13 September 2004


It was a murky childhood story. It was about three men--3 judges--who were in hiding. Legend had it that they hid in cellars and in traprock caves throughout our's and the neighboring towns. They were never found. We never really understood who, what, or why, as we were only children, and in our minds the story served only to invoke the theories & visions of three ghosts in 17th century garb who moved about the boulders and trees along the dark, wooded hillside behind our house. And then recently I came upon this book:

Stiles, Ezra. A history of the three judges of King Charles I. Major-General Whalley, Major-General Goffe, and Colonel Dixwell: Who, at the Restoration, 1660, fled to America; and were secreted and concealed, in Massachusetts and Connecticut, for near thirty years. With an account of Mr. Theophilus Whale, of Narragansett, supposed to have been also one of the judges.Hartford: Elisha Babcock, 1794. Full calf-leather binding with leather spine label. 16mo.
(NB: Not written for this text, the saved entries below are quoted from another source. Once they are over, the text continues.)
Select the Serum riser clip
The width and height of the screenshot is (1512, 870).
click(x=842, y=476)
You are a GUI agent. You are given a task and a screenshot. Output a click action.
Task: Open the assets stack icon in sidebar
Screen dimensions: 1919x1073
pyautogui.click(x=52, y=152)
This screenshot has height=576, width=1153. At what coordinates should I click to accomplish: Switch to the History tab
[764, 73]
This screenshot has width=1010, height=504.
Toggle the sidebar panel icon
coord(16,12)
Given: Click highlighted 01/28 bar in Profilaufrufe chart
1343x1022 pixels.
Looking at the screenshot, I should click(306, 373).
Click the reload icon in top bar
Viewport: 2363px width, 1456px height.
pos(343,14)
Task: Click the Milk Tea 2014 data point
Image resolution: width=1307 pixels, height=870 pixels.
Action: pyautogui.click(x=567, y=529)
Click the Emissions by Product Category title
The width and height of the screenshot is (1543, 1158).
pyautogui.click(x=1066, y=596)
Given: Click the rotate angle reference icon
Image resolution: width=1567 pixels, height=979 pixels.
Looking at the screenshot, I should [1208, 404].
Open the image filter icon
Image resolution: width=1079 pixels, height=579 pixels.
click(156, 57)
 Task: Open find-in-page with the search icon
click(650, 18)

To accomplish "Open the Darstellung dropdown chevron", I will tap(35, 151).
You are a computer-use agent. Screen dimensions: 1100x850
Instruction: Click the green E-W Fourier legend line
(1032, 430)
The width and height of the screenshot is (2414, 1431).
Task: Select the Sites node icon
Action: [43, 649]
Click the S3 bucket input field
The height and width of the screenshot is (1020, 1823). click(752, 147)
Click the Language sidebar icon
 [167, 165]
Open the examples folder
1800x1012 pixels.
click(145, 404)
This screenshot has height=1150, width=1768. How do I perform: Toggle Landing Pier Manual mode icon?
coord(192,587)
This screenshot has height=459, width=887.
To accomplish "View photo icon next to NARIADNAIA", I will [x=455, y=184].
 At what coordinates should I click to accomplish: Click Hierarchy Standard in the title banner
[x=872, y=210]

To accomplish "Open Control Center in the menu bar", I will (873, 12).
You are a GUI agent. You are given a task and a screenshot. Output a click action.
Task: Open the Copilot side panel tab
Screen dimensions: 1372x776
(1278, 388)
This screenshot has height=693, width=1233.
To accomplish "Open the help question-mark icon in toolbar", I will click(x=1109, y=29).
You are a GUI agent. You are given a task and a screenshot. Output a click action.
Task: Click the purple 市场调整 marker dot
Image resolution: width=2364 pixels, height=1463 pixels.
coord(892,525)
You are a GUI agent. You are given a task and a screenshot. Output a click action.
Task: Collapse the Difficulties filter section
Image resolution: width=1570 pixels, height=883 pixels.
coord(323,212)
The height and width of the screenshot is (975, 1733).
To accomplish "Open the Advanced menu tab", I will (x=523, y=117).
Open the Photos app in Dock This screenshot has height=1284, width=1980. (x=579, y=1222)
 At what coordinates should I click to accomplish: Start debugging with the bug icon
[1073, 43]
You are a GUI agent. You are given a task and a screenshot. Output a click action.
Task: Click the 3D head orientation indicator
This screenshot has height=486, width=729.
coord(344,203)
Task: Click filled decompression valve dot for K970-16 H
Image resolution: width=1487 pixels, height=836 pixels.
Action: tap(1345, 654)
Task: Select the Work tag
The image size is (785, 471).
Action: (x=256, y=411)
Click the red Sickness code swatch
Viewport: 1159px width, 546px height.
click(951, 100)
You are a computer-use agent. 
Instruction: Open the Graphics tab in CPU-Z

First edition, first issue with errata slip pasted on final page of text. Illustrated with frontispiece portrait of Stiles and 8 engraved plates and maps by Amos Doolittle. As with all other copies of this book, this copy lacks the seventh plate which Wright Howes says was not issued. This book is a very interesting history written by the theologian and President of Yale regarding the three regicides Whalley, Goffe and Dixwell and their concealment in New Haven, Hadley (Mass.) and other New England towns during the restoration of Charles II. For the historian of cartography this book is quite remarkable. It contains the earliest map of Narragansett Bay printed in America, the first town plans of both Guilford and Milford, Conn. (printed on the same page) and the earliest map of Hadley, Mass. There is also a folding map of New Haven; a plate showing the Judge's Cave; a folding map of the lodgements of the Judges in Connecticut with an inset diagram showing the position of the Judge's supposed graves; a plan of New Haven; a folding plate showing the headstones of the graves, and another town plan of Hadley. The inside cover has the early ownership signature of one Lyman Robbins of Avon.

I never heard the Hadley part of the story, which is really amazing seeing that my office window overlooks the Hadley Common and the very spot where in 1660 they came to live out their lives in the cellar of the town founder, John Russell.Their concealment remained a secret until 120 years later when Whalley's bones were discovered by workmen who were removing stones from the cellar while renovating the Russell house.